玄冥在宮門前按下雲頭,直直地向十善殿走去。見到玄陰宮熟悉的殿宇樓閣,孟元忽地将直起身子,又擡起腦袋,一顆心哐哐地在胸膛之中跳動得厲害,這下玄冥定然要開始翻她的帳了。
她如此忐忑了一路,從玄陰宮的宮門開始忐忑到十善殿的殿門之前,那殿門吱呀打開的時候自己卻被一陣力道直直地扔在了十善殿殿内。
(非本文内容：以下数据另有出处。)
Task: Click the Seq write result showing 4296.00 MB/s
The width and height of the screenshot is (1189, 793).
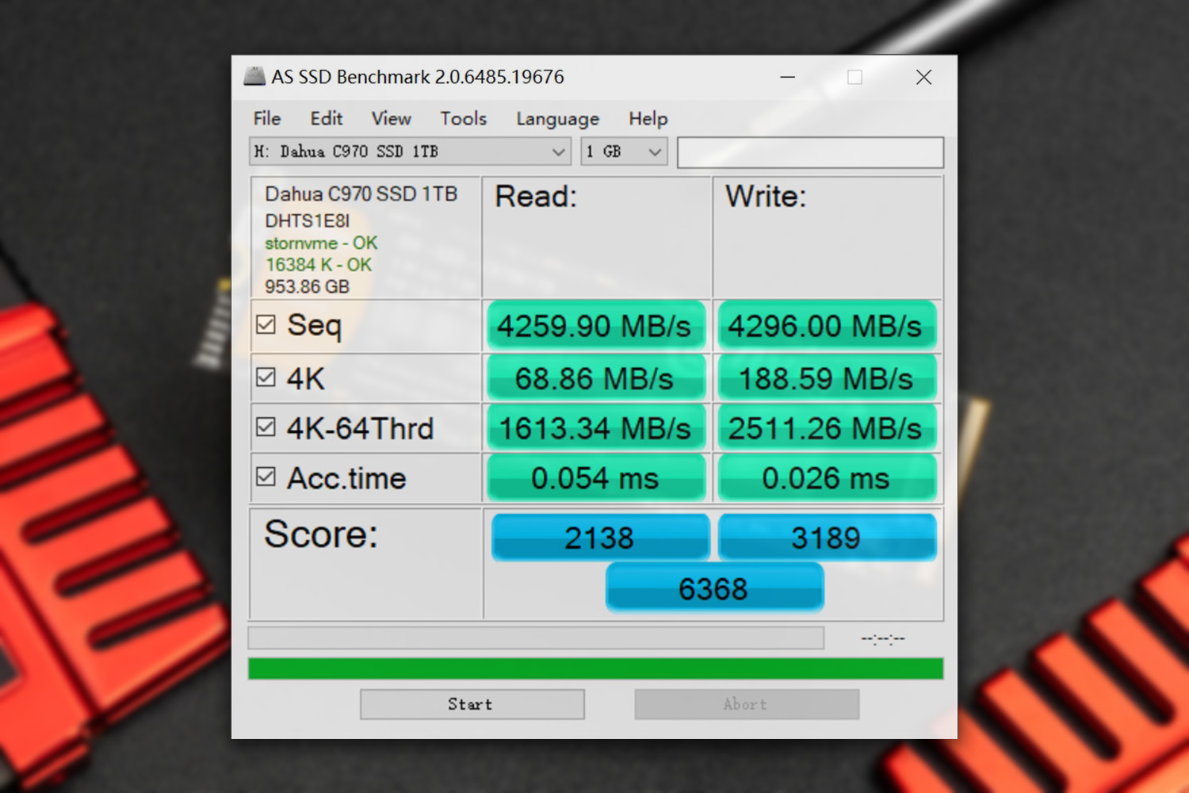Action: [828, 326]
殿内鋪着一層厚毯,自己身上的皮毛又軟,故而并不算太疼。
隻不過這一扔扔得她有些懵,翻起身來便小跑着到了那比她還要高一些的門檻上,前爪扒上去既茫然又焦急地看着面色冷峻的玄冥,她不解地嗷嗚了幾嗓子,玄冥居高臨下看着她的目光并未有所緩和,冷冷道:“好好閉門思過。”
話畢,那沉重的殿門便被侍立兩側的宮女緩緩合上,她再一次愣住了,等到那殿門即将合到門檻上的時候方才把爪子放下來。她蹲坐在那裡,透過殿門的空隙看着玄冥的背影在中越走越遠,直到那縫隙越來越小,最後殿門吱呀一聲又合上。
檐角懸着的宮燈上的光線透過殿門上雕着的紋樣之中的縫隙落進來,落到孟元的身上。她扭頭望了望十善殿内的景緻,黑漆漆的,一盞燈也沒有點。
她又呆愣地坐了片刻,方才緩緩地站起身,挪動着沉重的四隻爪子慢慢走進殿裡。殿外漏進來的幾重光線将她小小的狐狸身子的陰影拉得很長很長,她低頭看了看這個影子,在原地定住。
玄冥罰她閉門思過便罰了,怎麼沒把她這個術法解開?她回頭望了一望緊閉着的殿門,搖了搖腦袋,慢吞吞地踱着步子到了内殿。她忽然覺得一陣困倦襲來,躍上榻上後蜷起腦袋便睡着了。
這時候東方的天已經亮了大半,從她在睡夢之中被青岐叫醒,又被玄冥帶着回了玄陰宮,隻過了大半夜的時間。
當此破曉之時,巍然聳立于羅酆山山頂的北陰殿中,時隔幾萬年來終于再一次舉行了朝會。十殿閻王分列兩旁,垂首屏息凝神恭敬地等待玄冥上座。山頂的風刮進四周并無遮擋的殿宇之中,被根根圓柱撕裂而發出陰冷尖銳的長吟。
一刻之後,玄冥自殿外徐步走進,玄色衣袍上繡着的龍紋鮮亮明目,朝臣侍者皆随之俯首,齊聲道:“臣叩見帝座。”
玄冥走至座上坐下,目光掃過底下跪拜着的衆人,在那六閻王身上停留片刻後,道:“平身吧。”衆人方才起身,依舊垂首。
待道明依着慣例傳旨後,六閻王閃身出班,上前在玄冥階前又是一俯首,啟奏道:“帝座,臣有事啟奏。近日來六界傳言紛紛,言玄陰宮宮女孟元私自下界,爾後被妖界之人擒拿。因她是玄陰宮人,又兼天宮蔺滄殿下之徒,緻使狐岐神宮之人拿她作為籌碼。如今妖界不知何緣故退兵,此事議論不止,大有損我界聲譽,我等不知是何狀況,亦不敢多加辯駁,還請帝座明示。”